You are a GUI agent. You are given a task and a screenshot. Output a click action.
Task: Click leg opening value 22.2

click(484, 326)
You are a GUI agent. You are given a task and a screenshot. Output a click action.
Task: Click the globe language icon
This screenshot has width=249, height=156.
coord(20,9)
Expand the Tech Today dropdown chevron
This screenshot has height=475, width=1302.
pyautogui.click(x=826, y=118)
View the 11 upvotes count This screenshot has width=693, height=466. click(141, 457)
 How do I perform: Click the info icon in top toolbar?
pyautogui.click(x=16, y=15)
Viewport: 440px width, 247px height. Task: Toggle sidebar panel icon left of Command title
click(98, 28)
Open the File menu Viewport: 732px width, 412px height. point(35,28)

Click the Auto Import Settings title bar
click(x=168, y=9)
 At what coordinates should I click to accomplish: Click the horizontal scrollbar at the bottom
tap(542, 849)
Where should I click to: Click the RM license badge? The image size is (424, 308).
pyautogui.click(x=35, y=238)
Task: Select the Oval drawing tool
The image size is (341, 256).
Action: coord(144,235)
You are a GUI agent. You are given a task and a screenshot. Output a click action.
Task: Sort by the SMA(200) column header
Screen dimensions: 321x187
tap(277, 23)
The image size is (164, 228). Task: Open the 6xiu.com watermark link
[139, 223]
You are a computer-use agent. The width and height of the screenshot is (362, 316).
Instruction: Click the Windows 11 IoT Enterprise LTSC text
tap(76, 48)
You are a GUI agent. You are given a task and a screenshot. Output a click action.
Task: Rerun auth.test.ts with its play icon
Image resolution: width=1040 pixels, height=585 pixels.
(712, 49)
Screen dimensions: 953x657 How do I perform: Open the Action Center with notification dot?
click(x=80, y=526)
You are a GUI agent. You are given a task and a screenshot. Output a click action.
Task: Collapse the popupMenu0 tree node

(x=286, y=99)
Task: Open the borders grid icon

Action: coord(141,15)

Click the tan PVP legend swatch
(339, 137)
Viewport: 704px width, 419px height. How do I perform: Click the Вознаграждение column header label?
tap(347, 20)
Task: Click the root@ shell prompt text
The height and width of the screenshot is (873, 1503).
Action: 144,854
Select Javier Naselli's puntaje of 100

» Stated goal: Please return the items above exactly as they appear, from the line with "The image size is (164, 228)." through the end of the items.

» Solution below:
The image size is (164, 228). Task: Open the 6xiu.com watermark link
[139, 223]
You are a computer-use agent. The width and height of the screenshot is (362, 316).
Instruction: Click the Windows 11 IoT Enterprise LTSC text
tap(76, 48)
You are a GUI agent. You are given a task and a screenshot. Output a click action.
Task: Rerun auth.test.ts with its play icon
Image resolution: width=1040 pixels, height=585 pixels.
(712, 49)
Screen dimensions: 953x657 How do I perform: Open the Action Center with notification dot?
click(x=80, y=526)
You are a GUI agent. You are given a task and a screenshot. Output a click action.
Task: Collapse the popupMenu0 tree node

(x=286, y=99)
Task: Open the borders grid icon

Action: coord(141,15)

Click the tan PVP legend swatch
(339, 137)
Viewport: 704px width, 419px height. How do I perform: Click the Вознаграждение column header label?
tap(347, 20)
Task: Click the root@ shell prompt text
The height and width of the screenshot is (873, 1503).
Action: 144,854
Select Javier Naselli's puntaje of 100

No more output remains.